Instructions to follow: Restate, word for word, the run of lines that starts at the line containing "593x396 pixels." and ends with the final line of the listing. Leave pictures out.

Records shown:
**********

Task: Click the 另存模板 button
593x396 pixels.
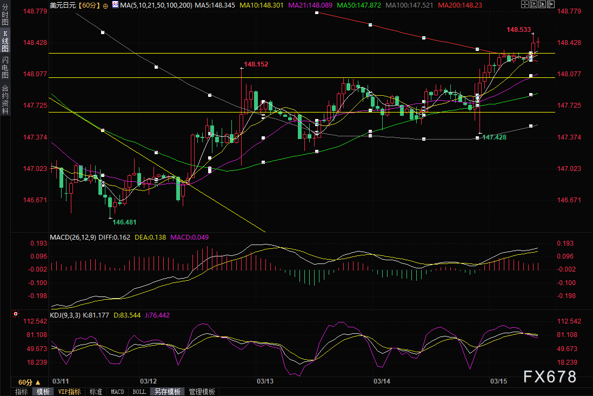Action: 168,392
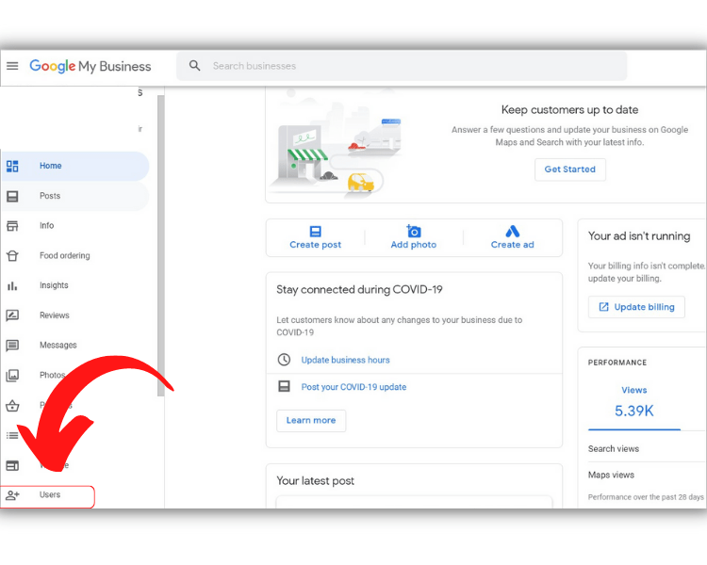Screen dimensions: 707x565
Task: Click the Food ordering icon
Action: pos(12,255)
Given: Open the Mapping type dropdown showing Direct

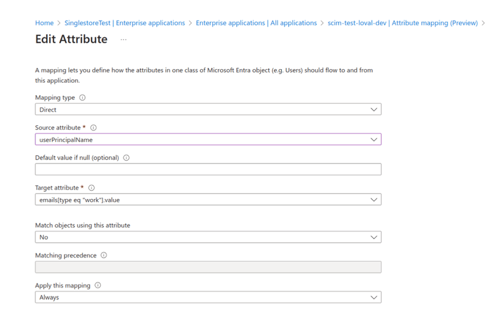Looking at the screenshot, I should click(208, 110).
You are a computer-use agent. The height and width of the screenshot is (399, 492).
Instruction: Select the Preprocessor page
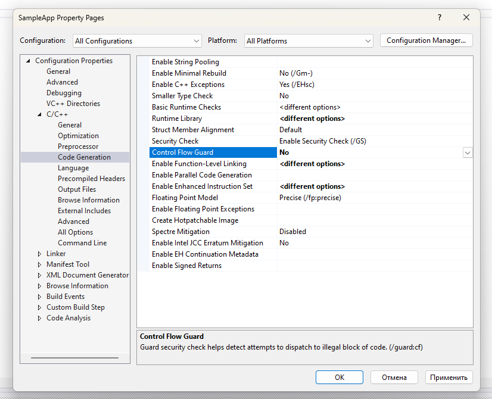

**********

Completed exercise:
593x396 pixels.
Action: 168,392
Screen dimensions: 707x565
Task: Click the Food ordering icon
Action: pos(12,255)
Given: Open the Mapping type dropdown showing Direct

Looking at the screenshot, I should click(208, 110).
You are a computer-use agent. The height and width of the screenshot is (399, 492).
Instruction: Select the Preprocessor page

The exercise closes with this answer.